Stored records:
-- Opening Marker --
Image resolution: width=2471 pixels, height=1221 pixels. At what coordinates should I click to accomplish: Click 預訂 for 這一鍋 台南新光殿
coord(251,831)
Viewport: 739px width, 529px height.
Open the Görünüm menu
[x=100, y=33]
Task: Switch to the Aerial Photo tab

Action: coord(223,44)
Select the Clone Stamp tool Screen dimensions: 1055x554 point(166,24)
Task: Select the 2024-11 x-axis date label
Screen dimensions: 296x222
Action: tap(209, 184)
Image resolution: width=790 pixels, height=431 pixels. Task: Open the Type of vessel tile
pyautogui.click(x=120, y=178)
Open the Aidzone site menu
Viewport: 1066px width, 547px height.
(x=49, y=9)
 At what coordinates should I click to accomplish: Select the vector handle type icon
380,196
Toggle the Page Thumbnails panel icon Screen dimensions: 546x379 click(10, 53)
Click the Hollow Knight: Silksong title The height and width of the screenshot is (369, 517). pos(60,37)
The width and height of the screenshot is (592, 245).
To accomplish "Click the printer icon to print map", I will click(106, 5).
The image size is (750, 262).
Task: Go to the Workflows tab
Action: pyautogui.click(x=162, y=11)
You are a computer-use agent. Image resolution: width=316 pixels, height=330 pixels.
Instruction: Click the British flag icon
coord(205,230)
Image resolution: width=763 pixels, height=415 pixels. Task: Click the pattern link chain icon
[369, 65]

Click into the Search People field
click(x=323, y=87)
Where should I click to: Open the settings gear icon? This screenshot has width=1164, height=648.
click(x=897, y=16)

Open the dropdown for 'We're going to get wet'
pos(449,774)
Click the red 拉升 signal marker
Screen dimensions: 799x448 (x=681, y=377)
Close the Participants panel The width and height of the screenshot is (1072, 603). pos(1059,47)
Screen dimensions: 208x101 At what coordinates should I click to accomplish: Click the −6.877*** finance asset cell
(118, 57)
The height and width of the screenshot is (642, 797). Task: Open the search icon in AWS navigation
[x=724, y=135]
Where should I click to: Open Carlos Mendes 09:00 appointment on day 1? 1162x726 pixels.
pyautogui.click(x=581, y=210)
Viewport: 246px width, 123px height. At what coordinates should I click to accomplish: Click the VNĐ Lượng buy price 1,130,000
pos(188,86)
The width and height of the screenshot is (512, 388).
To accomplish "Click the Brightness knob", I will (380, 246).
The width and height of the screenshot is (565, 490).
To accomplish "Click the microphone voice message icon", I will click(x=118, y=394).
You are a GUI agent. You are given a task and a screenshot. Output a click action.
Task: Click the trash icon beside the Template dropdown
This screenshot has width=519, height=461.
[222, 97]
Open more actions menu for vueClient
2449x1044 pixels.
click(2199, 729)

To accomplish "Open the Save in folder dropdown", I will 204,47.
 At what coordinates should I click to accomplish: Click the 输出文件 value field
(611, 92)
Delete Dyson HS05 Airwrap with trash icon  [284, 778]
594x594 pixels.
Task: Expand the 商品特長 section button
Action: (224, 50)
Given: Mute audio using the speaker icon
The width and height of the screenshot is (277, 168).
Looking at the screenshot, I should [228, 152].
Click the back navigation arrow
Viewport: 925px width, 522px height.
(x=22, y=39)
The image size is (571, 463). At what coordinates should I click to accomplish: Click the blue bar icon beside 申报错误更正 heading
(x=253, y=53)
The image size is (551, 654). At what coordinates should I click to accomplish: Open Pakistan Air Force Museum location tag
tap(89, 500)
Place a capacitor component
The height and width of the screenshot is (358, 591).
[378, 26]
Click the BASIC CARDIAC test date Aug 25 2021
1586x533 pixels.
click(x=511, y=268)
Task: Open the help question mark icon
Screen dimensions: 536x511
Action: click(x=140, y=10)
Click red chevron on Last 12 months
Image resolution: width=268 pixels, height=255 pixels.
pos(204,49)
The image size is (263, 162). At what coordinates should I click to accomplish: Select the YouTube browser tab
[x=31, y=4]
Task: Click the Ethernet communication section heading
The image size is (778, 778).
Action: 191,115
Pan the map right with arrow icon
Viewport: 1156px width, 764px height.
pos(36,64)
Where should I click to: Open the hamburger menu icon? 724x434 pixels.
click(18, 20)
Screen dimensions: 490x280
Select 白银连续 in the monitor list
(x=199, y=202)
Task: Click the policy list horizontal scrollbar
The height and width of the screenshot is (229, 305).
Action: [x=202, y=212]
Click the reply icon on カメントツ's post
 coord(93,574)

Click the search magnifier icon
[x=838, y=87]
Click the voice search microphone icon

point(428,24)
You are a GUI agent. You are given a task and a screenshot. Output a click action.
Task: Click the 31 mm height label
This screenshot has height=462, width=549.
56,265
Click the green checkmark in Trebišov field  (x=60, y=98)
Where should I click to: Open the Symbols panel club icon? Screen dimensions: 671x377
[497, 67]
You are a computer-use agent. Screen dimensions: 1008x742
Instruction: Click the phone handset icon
-- Closing Marker --
Problem description: Could you copy out all of the records above exactly?

Reply to the exercise:
Image resolution: width=2471 pixels, height=1221 pixels. At what coordinates should I click to accomplish: Click 預訂 for 這一鍋 台南新光殿
coord(251,831)
Viewport: 739px width, 529px height.
Open the Görünüm menu
[x=100, y=33]
Task: Switch to the Aerial Photo tab

Action: coord(223,44)
Select the Clone Stamp tool Screen dimensions: 1055x554 point(166,24)
Task: Select the 2024-11 x-axis date label
Screen dimensions: 296x222
Action: tap(209, 184)
Image resolution: width=790 pixels, height=431 pixels. Task: Open the Type of vessel tile
pyautogui.click(x=120, y=178)
Open the Aidzone site menu
Viewport: 1066px width, 547px height.
(x=49, y=9)
 At what coordinates should I click to accomplish: Select the vector handle type icon
380,196
Toggle the Page Thumbnails panel icon Screen dimensions: 546x379 click(10, 53)
Click the Hollow Knight: Silksong title The height and width of the screenshot is (369, 517). pos(60,37)
The width and height of the screenshot is (592, 245).
To accomplish "Click the printer icon to print map", I will click(106, 5).
The image size is (750, 262).
Task: Go to the Workflows tab
Action: pyautogui.click(x=162, y=11)
You are a computer-use agent. Image resolution: width=316 pixels, height=330 pixels.
Instruction: Click the British flag icon
coord(205,230)
Image resolution: width=763 pixels, height=415 pixels. Task: Click the pattern link chain icon
[369, 65]

Click into the Search People field
click(x=323, y=87)
Where should I click to: Open the settings gear icon? This screenshot has width=1164, height=648.
click(x=897, y=16)

Open the dropdown for 'We're going to get wet'
pos(449,774)
Click the red 拉升 signal marker
Screen dimensions: 799x448 (x=681, y=377)
Close the Participants panel The width and height of the screenshot is (1072, 603). pos(1059,47)
Screen dimensions: 208x101 At what coordinates should I click to accomplish: Click the −6.877*** finance asset cell
(118, 57)
The height and width of the screenshot is (642, 797). Task: Open the search icon in AWS navigation
[x=724, y=135]
Where should I click to: Open Carlos Mendes 09:00 appointment on day 1? 1162x726 pixels.
pyautogui.click(x=581, y=210)
Viewport: 246px width, 123px height. At what coordinates should I click to accomplish: Click the VNĐ Lượng buy price 1,130,000
pos(188,86)
The width and height of the screenshot is (512, 388).
To accomplish "Click the Brightness knob", I will (380, 246).
The width and height of the screenshot is (565, 490).
To accomplish "Click the microphone voice message icon", I will click(x=118, y=394).
You are a GUI agent. You are given a task and a screenshot. Output a click action.
Task: Click the trash icon beside the Template dropdown
This screenshot has width=519, height=461.
[222, 97]
Open more actions menu for vueClient
2449x1044 pixels.
click(2199, 729)

To accomplish "Open the Save in folder dropdown", I will 204,47.
 At what coordinates should I click to accomplish: Click the 输出文件 value field
(611, 92)
Delete Dyson HS05 Airwrap with trash icon  [284, 778]
594x594 pixels.
Task: Expand the 商品特長 section button
Action: (224, 50)
Given: Mute audio using the speaker icon
The width and height of the screenshot is (277, 168).
Looking at the screenshot, I should [228, 152].
Click the back navigation arrow
Viewport: 925px width, 522px height.
(x=22, y=39)
The image size is (571, 463). At what coordinates should I click to accomplish: Click the blue bar icon beside 申报错误更正 heading
(x=253, y=53)
The image size is (551, 654). At what coordinates should I click to accomplish: Open Pakistan Air Force Museum location tag
tap(89, 500)
Place a capacitor component
The height and width of the screenshot is (358, 591).
[378, 26]
Click the BASIC CARDIAC test date Aug 25 2021
1586x533 pixels.
click(x=511, y=268)
Task: Open the help question mark icon
Screen dimensions: 536x511
Action: click(x=140, y=10)
Click red chevron on Last 12 months
Image resolution: width=268 pixels, height=255 pixels.
pos(204,49)
The image size is (263, 162). At what coordinates should I click to accomplish: Select the YouTube browser tab
[x=31, y=4]
Task: Click the Ethernet communication section heading
The image size is (778, 778).
Action: 191,115
Pan the map right with arrow icon
Viewport: 1156px width, 764px height.
pos(36,64)
Where should I click to: Open the hamburger menu icon? 724x434 pixels.
click(18, 20)
Screen dimensions: 490x280
Select 白银连续 in the monitor list
(x=199, y=202)
Task: Click the policy list horizontal scrollbar
The height and width of the screenshot is (229, 305).
Action: [x=202, y=212]
Click the reply icon on カメントツ's post
 coord(93,574)

Click the search magnifier icon
[x=838, y=87]
Click the voice search microphone icon

point(428,24)
You are a GUI agent. You are given a task and a screenshot. Output a click action.
Task: Click the 31 mm height label
This screenshot has height=462, width=549.
56,265
Click the green checkmark in Trebišov field  (x=60, y=98)
Where should I click to: Open the Symbols panel club icon? Screen dimensions: 671x377
[497, 67]
You are a computer-use agent. Screen dimensions: 1008x742
Instruction: Click the phone handset icon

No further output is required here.